Constructor for the MDTerp.base.run class.
Args:
np_data (np.ndarray): Black-box training data.
model_function_loc (str): Location of a human-readable file containing two functions called 'load_model()', and 'run_model()'. 'load_model' must not take any arguments and should return the black-box model. 'run_model' must be a function that takes two arguments: the model and data, and returns metastable state probabilities. Go to https://shams-mehdi.github.io/MDTerp/docs/examples/ for example files.
numeric_dict (dict): Python dictionary, each key represents the name of a numeric feature (non-periodic). Values should be lists with a single element with the index of the corresponding numpy array in np_data.
angle_dict (dict): Python dictionary, each key represents the name of an angular feature in [-pi, pi]. Values should be lists with a single element with the index of the corresponding numpy array in np_data.
sin_cos_dict (dict): Python dictionary, each key represents the name of an angular feature. Values should be lists with two elements using the sine, cosine indices of the corresponding numpy array in np_data.
save_dir (str): Location to save MDTerp results.
prob_threshold (float): Threshold for identifying if a sample belongs to a transition state predicted by the black-box model. If metastable state probability > threshold for two different classes for a specific sample, it's suitable for analysis (Default: 0.48).
point_max (int): If too many suitable samples exist for a specific transition (e.g., transition between metastable state 3 and 8), point_max sets the maximum number of points chosen for further analysis. Points are chosen from a uniform distribution (Default: 50).
num_samples (int): Size of the perturbed neighborhood (Default: 10000). Ad hoc rule: should be proportional to the square root of the number of features.
cutoff (int): Maximum number of features kept for the final round of MDTerp and forward feature selection (use to improve compute time: when too many features are in the dataset and a priori it is known it is unlikely that more features than set by cutoff will be relevant).
seed (int): Random seed.
unf_threshold (float): Hyperparameter that sets a lower limit on surrogate model unfaithafulness (U).

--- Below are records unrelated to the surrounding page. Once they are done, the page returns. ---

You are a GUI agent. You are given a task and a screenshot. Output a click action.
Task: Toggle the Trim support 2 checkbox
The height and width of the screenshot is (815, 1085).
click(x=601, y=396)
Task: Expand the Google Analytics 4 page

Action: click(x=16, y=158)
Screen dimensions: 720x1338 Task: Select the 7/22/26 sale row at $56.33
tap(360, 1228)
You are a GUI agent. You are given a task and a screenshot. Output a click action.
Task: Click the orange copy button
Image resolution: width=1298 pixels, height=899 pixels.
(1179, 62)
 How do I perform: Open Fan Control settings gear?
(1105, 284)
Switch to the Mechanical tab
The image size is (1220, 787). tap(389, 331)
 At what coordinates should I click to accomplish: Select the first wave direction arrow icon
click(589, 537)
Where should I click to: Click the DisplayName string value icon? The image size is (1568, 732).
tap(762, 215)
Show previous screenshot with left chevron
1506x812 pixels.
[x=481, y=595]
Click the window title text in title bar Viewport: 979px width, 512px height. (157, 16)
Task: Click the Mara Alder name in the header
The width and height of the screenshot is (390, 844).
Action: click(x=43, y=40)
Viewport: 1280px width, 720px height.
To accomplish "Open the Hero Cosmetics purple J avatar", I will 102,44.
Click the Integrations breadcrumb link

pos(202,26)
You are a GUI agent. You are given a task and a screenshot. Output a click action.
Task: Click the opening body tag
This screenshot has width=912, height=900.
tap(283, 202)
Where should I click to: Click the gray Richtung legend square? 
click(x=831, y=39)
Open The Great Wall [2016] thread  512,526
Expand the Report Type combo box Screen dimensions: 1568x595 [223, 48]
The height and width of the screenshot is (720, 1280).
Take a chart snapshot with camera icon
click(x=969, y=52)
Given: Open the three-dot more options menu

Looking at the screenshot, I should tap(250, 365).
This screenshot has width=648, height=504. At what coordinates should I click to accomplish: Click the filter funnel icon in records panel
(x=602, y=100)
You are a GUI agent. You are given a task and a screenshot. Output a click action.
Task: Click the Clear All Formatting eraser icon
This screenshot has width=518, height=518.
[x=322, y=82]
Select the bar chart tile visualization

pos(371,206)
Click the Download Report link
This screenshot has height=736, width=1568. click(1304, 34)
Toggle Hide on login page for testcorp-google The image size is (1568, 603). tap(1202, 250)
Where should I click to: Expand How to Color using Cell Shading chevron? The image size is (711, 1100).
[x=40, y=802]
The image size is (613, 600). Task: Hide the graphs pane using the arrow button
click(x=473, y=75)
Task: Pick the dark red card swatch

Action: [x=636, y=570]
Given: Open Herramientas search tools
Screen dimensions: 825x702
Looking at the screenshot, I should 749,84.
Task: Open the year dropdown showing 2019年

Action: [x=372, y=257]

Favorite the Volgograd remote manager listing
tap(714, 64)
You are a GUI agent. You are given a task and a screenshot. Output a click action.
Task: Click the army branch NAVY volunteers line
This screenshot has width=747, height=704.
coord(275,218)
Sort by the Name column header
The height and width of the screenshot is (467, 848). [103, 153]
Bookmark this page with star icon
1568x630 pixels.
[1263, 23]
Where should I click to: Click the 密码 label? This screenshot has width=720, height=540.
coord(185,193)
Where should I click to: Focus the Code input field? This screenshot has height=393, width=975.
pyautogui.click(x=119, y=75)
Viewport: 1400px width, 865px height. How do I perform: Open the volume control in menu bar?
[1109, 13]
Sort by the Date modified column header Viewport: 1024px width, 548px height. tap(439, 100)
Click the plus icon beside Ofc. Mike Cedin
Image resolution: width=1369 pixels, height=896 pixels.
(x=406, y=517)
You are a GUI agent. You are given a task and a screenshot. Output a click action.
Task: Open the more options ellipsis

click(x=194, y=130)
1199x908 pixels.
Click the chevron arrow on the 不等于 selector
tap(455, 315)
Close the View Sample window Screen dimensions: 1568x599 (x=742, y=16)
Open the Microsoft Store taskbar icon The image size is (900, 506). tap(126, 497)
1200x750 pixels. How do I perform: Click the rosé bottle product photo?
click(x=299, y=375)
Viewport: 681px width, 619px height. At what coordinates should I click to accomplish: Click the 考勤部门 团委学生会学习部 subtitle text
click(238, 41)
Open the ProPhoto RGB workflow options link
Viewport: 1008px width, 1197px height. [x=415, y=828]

Forward feature selection ends when unfaithfulness reaches lower than this threshold.
periodicity_upper (float): Sets periodicity of the angular features (Default: numpy.pi).
periodicity_lower (float): Sets periodicity of the angular features (Default: -numpy.py).
alpha (float): L2 norm of Ridge regression (Default: 1.0).
Returns:
None
"""
# Initialization
os.makedirs(save_dir, exist_ok = True)
logger = log_maker(save_dir)
input_summary(logger, numeric_dict, angle_dict, sin_cos_dict, save_dir, np_data)
# Load black-box model
logger.info('Loading blackbox model from file >>> ' + model_function_loc)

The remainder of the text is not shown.